I’ve never made much of a distinction between the two. Each project sets its tone and pace and voice. Even when it’s prose, you use the same tools that you bring to poetry. It’s just that the frame is different. Each form dictates its voice. And it is a question of trusting the voice and letting go. Earlier, when you were asking if it was thought out or organic? With me, it’s always organic. When I start, I have very little idea where I’m going or where I’ll end up. I’m not one of those people who have the plan of the book before they start, each chapter, and what happens in each chapter. I discovered that as I’m writing. And I find that a more interesting process. Although if I were to write, say, a crime novel, a detective story, I might work it out beforehand.

Has the process evolved?
It’s been the same. The only thing that has changed is that I’m faster now. If I were working on The Book of Chocolate Saints today, it wouldn’t take me six years. It would take three or four, because I’m more focused on the sense of how to proceed and not to let things wait. At this point, even if I’m travelling, if I have to go somewhere, I’ll work for a couple of hours, at least, in the course of the day, preferably first thing in the morning. With a book of poems, you work in bursts, you can forget about it for a month or two and come back to it. But a novel takes shape as you work on it, day after day. You have to be at it every day for the interesting stuff to happen, for the subconscious to throw up nuggets that delight you or surprise you. For me, those are the moments that make a book.

So, while writing The Elsewhereans, did you get surprised? Can you share a little anecdote or something?
After I thought I had finished the book, I sent the manuscript to Rahul Soni, my editor at Harper Collins. We had a back-and-forth that added to the narrative. In January, my mother died. I rewrote the end of the book because it is her story. It starts with her as a teenager in Kerala. I gave the book a new ending, which was all to do with her death, her ashes going back to the house by the river where she was born. And then, of course, I realised that the book begins and ends with a river, it took a full circle. I ended up dedicating the book to her.

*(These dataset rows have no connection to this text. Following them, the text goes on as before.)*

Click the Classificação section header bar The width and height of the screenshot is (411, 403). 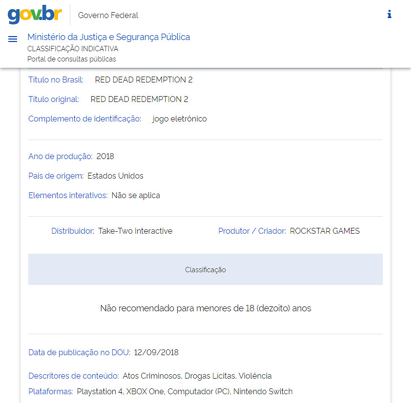pyautogui.click(x=205, y=269)
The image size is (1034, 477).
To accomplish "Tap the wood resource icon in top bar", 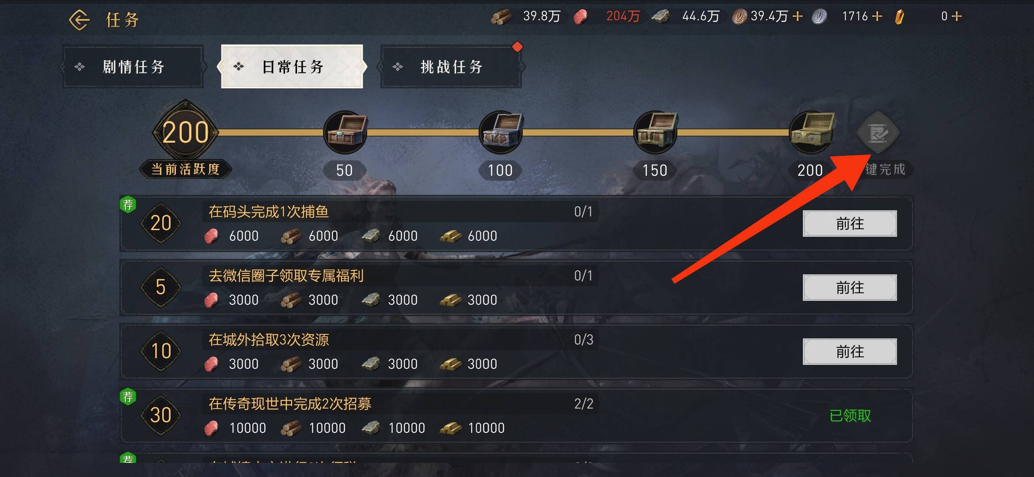I will pos(501,17).
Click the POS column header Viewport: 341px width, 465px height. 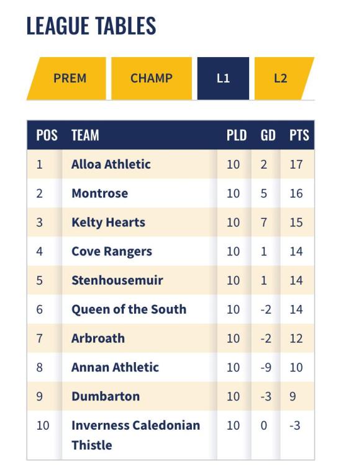47,135
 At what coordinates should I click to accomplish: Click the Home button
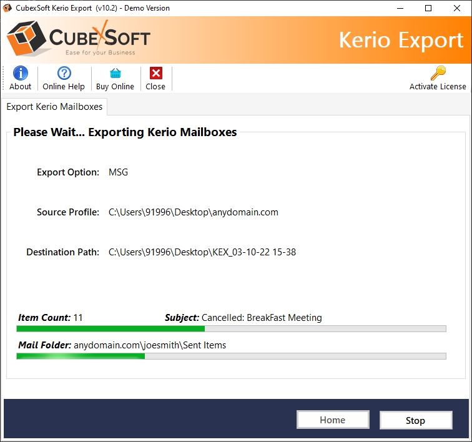[x=332, y=420]
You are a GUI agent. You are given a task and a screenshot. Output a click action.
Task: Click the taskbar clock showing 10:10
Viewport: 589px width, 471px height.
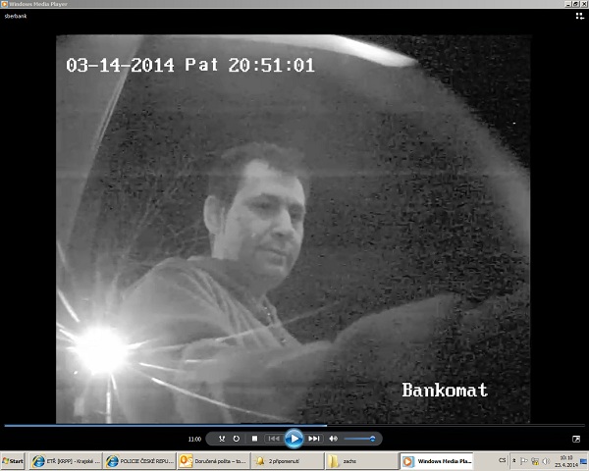tap(565, 461)

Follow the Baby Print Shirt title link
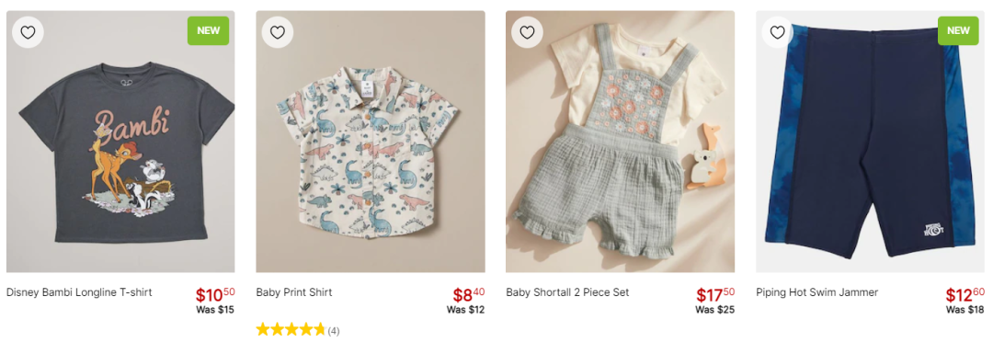pos(294,292)
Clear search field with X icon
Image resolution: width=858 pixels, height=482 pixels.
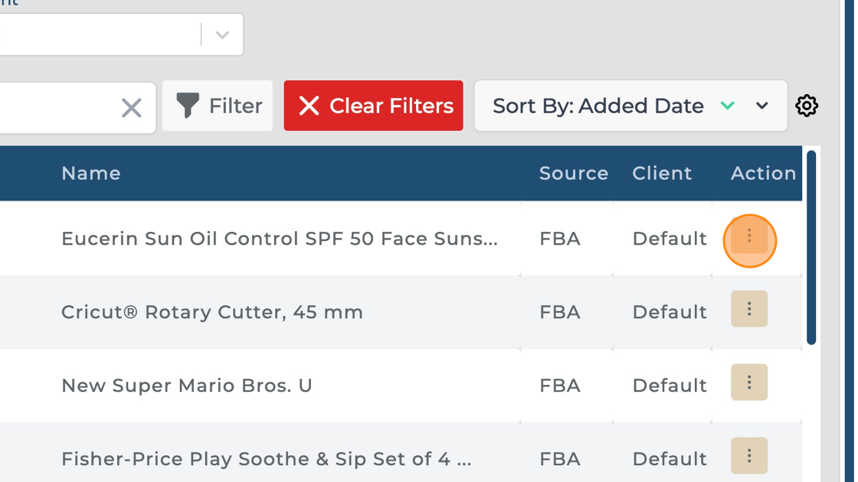pos(132,108)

What an evocative turn of events. So, where did the name The Elsewhereans come from and as it’s genre-bending, where will it be placed in bookshelves, and what category of genre would you give it?
I’ve thought about this a lot, because where are you going to place it in a bookshop, right? I’m calling it ‘a documentary novel’. The title occurs in the novel. There’s a reference to my mother, when she’s living in Hong Kong, she realises that she no longer belongs to Kerala, she now belongs elsewhere, she’s become an ‘elsewherean’.

What next?
I’m working on a crime novel, and this is the first time I have written a chapter-wise breakdown. The genre I read second to poetry is crime fiction. I’ve always been a devotee. I look at it as comfort food, it has helped me through the darkest moments. If you have read a couple of thousand crime novels, which I have, you are bound to want to try your hand. I had various scenarios in my head about how this story would proceed. It took a while to settle on the two characters that propel the narrative. I’m not going to get into details, but I’ll say it’s a mother-son story. And it’s probably the first book I have written with no ghosts in it. I’m setting myself the Georges Simenon challenge. Simenon wrote about four hundred novels. He created a detective, Maigret. Wonderful slim books, around two hundred pages or so, full of odd wisdom. He lived in Paris, but he would check into a hotel in the city, I’m sure a good hotel, and he’d live there for six weeks. When he checked out, he left with a manuscript. That’s my plan. I’ve been thinking of Kathmandu, where I don’t know anybody.